China’s internet firms have being lagged behind compared to other global peers for sourcing energy from clean, renewable sources.
Greenpeace, an environmental group said in a report on Thursday that the rise in consumption of internet data is resulting in increased energy demand and carbon emission.
With the rise in demand, the internet data sector is expected to rise as the third global power demand within the next two decades. If so happened, the tech giant in China and other countries will be pressurized to look out for cleaner sources for generating electricity.
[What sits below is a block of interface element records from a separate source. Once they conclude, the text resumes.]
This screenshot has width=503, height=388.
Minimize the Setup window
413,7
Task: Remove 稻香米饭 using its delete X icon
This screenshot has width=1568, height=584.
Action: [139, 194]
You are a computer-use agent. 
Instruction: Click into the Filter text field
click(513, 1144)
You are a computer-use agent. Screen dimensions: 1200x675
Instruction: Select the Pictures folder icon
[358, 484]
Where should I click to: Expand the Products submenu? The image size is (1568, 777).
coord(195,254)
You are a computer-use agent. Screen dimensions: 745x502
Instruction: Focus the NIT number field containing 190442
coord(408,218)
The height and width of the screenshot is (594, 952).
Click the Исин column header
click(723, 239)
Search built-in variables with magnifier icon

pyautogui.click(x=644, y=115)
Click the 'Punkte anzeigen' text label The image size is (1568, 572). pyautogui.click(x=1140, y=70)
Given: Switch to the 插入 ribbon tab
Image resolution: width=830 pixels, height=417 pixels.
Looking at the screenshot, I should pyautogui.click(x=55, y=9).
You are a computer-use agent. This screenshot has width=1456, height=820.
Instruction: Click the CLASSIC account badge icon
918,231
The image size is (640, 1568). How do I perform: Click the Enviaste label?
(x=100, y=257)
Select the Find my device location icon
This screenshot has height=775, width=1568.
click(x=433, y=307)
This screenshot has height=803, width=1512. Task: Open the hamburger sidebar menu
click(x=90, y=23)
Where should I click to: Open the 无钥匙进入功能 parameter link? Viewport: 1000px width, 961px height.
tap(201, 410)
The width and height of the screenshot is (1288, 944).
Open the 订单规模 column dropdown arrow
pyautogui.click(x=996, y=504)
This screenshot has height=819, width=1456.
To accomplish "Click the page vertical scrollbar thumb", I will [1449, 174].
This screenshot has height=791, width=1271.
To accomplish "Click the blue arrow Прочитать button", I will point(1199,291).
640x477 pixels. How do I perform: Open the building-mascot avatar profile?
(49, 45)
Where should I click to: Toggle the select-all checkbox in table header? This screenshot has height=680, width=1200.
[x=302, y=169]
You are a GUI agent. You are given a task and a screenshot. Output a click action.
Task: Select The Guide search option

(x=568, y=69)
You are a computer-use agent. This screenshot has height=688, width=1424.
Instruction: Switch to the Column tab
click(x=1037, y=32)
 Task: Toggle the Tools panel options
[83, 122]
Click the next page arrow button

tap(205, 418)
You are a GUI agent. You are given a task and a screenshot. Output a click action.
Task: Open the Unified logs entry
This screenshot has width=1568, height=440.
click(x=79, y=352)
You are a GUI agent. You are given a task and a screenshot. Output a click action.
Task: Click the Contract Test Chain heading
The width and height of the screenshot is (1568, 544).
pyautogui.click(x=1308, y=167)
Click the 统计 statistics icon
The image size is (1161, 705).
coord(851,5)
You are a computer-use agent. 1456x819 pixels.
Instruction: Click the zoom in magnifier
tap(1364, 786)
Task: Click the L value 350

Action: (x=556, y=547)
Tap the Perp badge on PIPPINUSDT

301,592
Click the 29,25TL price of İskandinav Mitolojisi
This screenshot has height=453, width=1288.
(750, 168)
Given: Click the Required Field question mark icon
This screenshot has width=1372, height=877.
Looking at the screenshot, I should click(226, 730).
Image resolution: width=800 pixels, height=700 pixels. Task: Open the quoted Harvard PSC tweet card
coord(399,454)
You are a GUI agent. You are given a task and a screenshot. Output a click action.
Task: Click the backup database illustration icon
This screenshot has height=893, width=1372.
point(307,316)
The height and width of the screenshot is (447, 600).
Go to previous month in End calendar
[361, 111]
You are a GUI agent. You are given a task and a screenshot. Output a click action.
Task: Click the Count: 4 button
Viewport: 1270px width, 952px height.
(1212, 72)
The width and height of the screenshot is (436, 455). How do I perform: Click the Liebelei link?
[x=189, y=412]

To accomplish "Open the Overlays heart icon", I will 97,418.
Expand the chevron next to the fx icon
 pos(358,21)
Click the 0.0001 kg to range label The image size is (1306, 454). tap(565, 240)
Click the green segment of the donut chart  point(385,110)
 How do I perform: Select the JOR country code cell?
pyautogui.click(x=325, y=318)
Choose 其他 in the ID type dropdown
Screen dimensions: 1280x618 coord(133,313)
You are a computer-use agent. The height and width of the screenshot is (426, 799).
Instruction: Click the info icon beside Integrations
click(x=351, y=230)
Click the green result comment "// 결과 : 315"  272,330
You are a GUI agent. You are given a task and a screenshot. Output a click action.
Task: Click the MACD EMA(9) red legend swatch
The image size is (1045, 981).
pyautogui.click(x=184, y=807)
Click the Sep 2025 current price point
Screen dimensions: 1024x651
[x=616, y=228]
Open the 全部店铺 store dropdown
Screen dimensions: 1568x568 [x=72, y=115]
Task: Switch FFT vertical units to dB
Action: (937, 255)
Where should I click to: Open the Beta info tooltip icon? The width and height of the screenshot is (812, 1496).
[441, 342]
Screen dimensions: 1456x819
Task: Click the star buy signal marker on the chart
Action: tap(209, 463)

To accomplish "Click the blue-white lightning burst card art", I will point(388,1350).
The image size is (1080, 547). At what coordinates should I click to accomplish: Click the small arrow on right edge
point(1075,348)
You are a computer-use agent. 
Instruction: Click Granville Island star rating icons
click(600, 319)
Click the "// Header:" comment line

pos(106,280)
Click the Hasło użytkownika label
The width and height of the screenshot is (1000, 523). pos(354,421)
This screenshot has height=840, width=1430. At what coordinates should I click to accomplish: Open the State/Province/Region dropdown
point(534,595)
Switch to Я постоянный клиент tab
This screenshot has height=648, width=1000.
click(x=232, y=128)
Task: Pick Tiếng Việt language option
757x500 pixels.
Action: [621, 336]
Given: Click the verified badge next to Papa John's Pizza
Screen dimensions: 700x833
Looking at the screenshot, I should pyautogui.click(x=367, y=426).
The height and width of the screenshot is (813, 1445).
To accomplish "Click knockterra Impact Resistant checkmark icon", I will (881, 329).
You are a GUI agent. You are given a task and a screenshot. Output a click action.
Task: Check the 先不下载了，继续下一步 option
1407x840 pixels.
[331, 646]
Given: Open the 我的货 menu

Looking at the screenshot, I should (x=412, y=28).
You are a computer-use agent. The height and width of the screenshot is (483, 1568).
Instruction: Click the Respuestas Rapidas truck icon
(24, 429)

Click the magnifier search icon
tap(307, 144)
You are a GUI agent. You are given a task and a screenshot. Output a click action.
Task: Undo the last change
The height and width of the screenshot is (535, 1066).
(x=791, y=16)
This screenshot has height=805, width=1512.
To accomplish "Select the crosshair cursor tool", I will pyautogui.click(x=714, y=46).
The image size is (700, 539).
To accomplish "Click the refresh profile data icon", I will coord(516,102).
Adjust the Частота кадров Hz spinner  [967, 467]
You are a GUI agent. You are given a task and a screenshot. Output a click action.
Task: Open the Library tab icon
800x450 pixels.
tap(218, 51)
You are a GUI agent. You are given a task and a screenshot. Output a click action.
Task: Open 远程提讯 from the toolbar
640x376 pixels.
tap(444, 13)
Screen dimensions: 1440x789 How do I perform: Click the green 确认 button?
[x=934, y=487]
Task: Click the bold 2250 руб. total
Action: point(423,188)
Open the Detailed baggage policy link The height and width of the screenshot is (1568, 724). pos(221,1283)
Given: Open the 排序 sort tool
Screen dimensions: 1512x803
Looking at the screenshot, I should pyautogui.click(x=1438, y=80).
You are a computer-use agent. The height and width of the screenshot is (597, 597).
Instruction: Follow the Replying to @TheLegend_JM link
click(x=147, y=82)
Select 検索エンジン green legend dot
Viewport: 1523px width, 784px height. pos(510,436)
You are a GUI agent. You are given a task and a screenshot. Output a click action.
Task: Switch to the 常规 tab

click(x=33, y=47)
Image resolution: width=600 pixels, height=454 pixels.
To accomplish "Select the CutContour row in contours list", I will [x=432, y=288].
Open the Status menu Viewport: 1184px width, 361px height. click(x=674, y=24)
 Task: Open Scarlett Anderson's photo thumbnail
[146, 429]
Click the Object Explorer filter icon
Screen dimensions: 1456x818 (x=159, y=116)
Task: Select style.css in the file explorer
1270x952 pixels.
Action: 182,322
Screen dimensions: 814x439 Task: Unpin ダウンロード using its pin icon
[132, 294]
Greenpeace also said that even though some tech giants of China are carefully investing in cleaner energy through pilot green power certificate scheme or rooftop solar installations, majority of them have failed to live up to the arrangement and engagement their overseas rivals have achieved.
Ye Ruiqi, Greenpeace energy and climate campaigner said that it is vital for China to break away from the dependency on coal for energy as the demand for power consumption from China’s internet industry is catapulting.
Greenpeace said that among 15 major firms, only a single digital service provider named Chindata has committed to source its energy needs 100% through renewable sources. This pledge concords with the long term dedication and faithfulness Apple and Google have promised.
According to Greenpeace’s survey, Alibaba, e-commerce giant was ranked as the best performer among other companies that majorly relied on cloud computing. This company adhered to controlled emission levels and data transparency. Tencent was ranked second followed by Baidu and Huawei.
Tencent was the sole major company that revealed its carbon emission and energy consumption levels, however, it had made almost no progress. Huawei was the only company to set targets of reducing emission.
In 2018, internet data sector of China produced 99 million tonnes of CO2 and utilized 161 TWh of power which accounts for 2.35% of the nation. 73% of this electricity consumption was supplied by coal.
Chinese data centres have been labelled to consume more power compared to other countries and they are advised to lower down their level by 2022 to meet the advanced international levels.